What is required: Your task is to print every entry below exactly as given.

Information given:
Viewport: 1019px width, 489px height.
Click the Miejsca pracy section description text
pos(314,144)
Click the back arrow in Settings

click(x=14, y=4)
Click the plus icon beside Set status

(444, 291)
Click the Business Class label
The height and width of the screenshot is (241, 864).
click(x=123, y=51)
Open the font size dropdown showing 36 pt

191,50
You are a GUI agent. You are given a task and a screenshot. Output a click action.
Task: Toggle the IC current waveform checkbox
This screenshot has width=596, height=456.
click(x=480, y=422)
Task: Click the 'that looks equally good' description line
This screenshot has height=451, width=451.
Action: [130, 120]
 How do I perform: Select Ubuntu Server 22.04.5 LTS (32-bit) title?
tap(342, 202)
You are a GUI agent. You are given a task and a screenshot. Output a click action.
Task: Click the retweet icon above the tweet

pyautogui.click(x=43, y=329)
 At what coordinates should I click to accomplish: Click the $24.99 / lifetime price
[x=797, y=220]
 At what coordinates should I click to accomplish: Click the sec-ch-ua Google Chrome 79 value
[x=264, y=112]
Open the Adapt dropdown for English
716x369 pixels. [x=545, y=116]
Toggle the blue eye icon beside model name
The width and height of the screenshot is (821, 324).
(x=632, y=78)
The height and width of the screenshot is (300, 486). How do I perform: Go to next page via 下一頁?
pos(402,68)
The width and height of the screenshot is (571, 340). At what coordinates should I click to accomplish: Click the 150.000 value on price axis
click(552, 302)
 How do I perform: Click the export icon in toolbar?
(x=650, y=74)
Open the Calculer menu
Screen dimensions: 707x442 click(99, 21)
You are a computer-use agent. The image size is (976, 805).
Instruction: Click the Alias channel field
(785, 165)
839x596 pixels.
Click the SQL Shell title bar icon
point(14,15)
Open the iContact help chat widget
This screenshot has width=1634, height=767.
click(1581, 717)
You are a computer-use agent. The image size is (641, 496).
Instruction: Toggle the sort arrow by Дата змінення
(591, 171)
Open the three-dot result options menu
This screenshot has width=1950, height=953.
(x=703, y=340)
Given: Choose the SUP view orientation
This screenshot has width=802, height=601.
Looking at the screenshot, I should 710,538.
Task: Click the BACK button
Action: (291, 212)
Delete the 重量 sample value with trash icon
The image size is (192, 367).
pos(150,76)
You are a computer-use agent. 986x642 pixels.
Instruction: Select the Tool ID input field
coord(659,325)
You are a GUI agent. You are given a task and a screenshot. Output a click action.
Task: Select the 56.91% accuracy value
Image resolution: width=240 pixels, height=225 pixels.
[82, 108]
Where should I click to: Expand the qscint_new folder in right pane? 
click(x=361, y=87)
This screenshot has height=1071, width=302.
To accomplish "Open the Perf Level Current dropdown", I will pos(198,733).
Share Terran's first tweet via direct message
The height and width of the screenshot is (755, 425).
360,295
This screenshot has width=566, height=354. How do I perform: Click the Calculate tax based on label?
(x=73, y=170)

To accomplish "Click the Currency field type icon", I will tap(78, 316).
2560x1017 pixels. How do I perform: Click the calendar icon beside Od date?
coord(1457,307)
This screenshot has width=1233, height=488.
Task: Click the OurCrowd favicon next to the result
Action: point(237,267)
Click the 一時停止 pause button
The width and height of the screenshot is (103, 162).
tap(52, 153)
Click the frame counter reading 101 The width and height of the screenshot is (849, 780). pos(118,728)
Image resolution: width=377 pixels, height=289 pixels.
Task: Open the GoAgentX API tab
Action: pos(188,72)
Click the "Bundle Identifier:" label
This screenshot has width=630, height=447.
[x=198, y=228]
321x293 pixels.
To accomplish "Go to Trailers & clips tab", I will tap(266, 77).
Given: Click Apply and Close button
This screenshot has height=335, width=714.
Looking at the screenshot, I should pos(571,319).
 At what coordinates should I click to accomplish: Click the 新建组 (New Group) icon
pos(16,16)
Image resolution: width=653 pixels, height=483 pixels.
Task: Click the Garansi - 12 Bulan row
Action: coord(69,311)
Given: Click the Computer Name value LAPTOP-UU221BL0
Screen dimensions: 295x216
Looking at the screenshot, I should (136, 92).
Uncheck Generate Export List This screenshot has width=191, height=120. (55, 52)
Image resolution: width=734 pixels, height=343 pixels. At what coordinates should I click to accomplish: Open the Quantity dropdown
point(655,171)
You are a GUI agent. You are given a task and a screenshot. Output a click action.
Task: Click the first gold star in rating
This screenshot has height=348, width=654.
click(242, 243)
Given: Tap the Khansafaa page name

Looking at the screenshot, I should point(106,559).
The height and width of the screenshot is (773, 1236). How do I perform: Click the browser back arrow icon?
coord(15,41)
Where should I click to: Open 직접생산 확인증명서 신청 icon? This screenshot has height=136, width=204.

Solution for this problem:
Viewport: 1019px width, 489px height.
Click the Miejsca pracy section description text
pos(314,144)
Click the back arrow in Settings

click(x=14, y=4)
Click the plus icon beside Set status

(444, 291)
Click the Business Class label
The height and width of the screenshot is (241, 864).
click(x=123, y=51)
Open the font size dropdown showing 36 pt

191,50
You are a GUI agent. You are given a task and a screenshot. Output a click action.
Task: Toggle the IC current waveform checkbox
This screenshot has width=596, height=456.
click(x=480, y=422)
Task: Click the 'that looks equally good' description line
This screenshot has height=451, width=451.
Action: [130, 120]
 How do I perform: Select Ubuntu Server 22.04.5 LTS (32-bit) title?
tap(342, 202)
You are a GUI agent. You are given a task and a screenshot. Output a click action.
Task: Click the retweet icon above the tweet

pyautogui.click(x=43, y=329)
 At what coordinates should I click to accomplish: Click the $24.99 / lifetime price
[x=797, y=220]
 At what coordinates should I click to accomplish: Click the sec-ch-ua Google Chrome 79 value
[x=264, y=112]
Open the Adapt dropdown for English
716x369 pixels. [x=545, y=116]
Toggle the blue eye icon beside model name
The width and height of the screenshot is (821, 324).
(x=632, y=78)
The height and width of the screenshot is (300, 486). How do I perform: Go to next page via 下一頁?
pos(402,68)
The width and height of the screenshot is (571, 340). At what coordinates should I click to accomplish: Click the 150.000 value on price axis
click(552, 302)
 How do I perform: Click the export icon in toolbar?
(x=650, y=74)
Open the Calculer menu
Screen dimensions: 707x442 click(99, 21)
You are a computer-use agent. The image size is (976, 805).
Instruction: Click the Alias channel field
(785, 165)
839x596 pixels.
Click the SQL Shell title bar icon
point(14,15)
Open the iContact help chat widget
This screenshot has width=1634, height=767.
click(1581, 717)
You are a computer-use agent. The image size is (641, 496).
Instruction: Toggle the sort arrow by Дата змінення
(591, 171)
Open the three-dot result options menu
This screenshot has width=1950, height=953.
(x=703, y=340)
Given: Choose the SUP view orientation
This screenshot has width=802, height=601.
Looking at the screenshot, I should 710,538.
Task: Click the BACK button
Action: (291, 212)
Delete the 重量 sample value with trash icon
The image size is (192, 367).
pos(150,76)
You are a computer-use agent. 986x642 pixels.
Instruction: Select the Tool ID input field
coord(659,325)
You are a GUI agent. You are given a task and a screenshot. Output a click action.
Task: Select the 56.91% accuracy value
Image resolution: width=240 pixels, height=225 pixels.
[82, 108]
Where should I click to: Expand the qscint_new folder in right pane? 
click(x=361, y=87)
This screenshot has height=1071, width=302.
To accomplish "Open the Perf Level Current dropdown", I will pos(198,733).
Share Terran's first tweet via direct message
The height and width of the screenshot is (755, 425).
360,295
This screenshot has width=566, height=354. How do I perform: Click the Calculate tax based on label?
(x=73, y=170)

To accomplish "Click the Currency field type icon", I will tap(78, 316).
2560x1017 pixels. How do I perform: Click the calendar icon beside Od date?
coord(1457,307)
This screenshot has width=1233, height=488.
Task: Click the OurCrowd favicon next to the result
Action: point(237,267)
Click the 一時停止 pause button
The width and height of the screenshot is (103, 162).
tap(52, 153)
Click the frame counter reading 101 The width and height of the screenshot is (849, 780). pos(118,728)
Image resolution: width=377 pixels, height=289 pixels.
Task: Open the GoAgentX API tab
Action: pos(188,72)
Click the "Bundle Identifier:" label
This screenshot has width=630, height=447.
[x=198, y=228]
321x293 pixels.
To accomplish "Go to Trailers & clips tab", I will tap(266, 77).
Given: Click Apply and Close button
This screenshot has height=335, width=714.
Looking at the screenshot, I should pos(571,319).
 At what coordinates should I click to accomplish: Click the 新建组 (New Group) icon
pos(16,16)
Image resolution: width=653 pixels, height=483 pixels.
Task: Click the Garansi - 12 Bulan row
Action: coord(69,311)
Given: Click the Computer Name value LAPTOP-UU221BL0
Screen dimensions: 295x216
Looking at the screenshot, I should (136, 92).
Uncheck Generate Export List This screenshot has width=191, height=120. (55, 52)
Image resolution: width=734 pixels, height=343 pixels. At what coordinates should I click to accomplish: Open the Quantity dropdown
point(655,171)
You are a GUI agent. You are given a task and a screenshot. Output a click action.
Task: Click the first gold star in rating
This screenshot has height=348, width=654.
click(242, 243)
Given: Tap the Khansafaa page name

Looking at the screenshot, I should point(106,559).
The height and width of the screenshot is (773, 1236). How do I perform: Click the browser back arrow icon?
coord(15,41)
Where should I click to: Open 직접생산 확인증명서 신청 icon? This screenshot has height=136, width=204.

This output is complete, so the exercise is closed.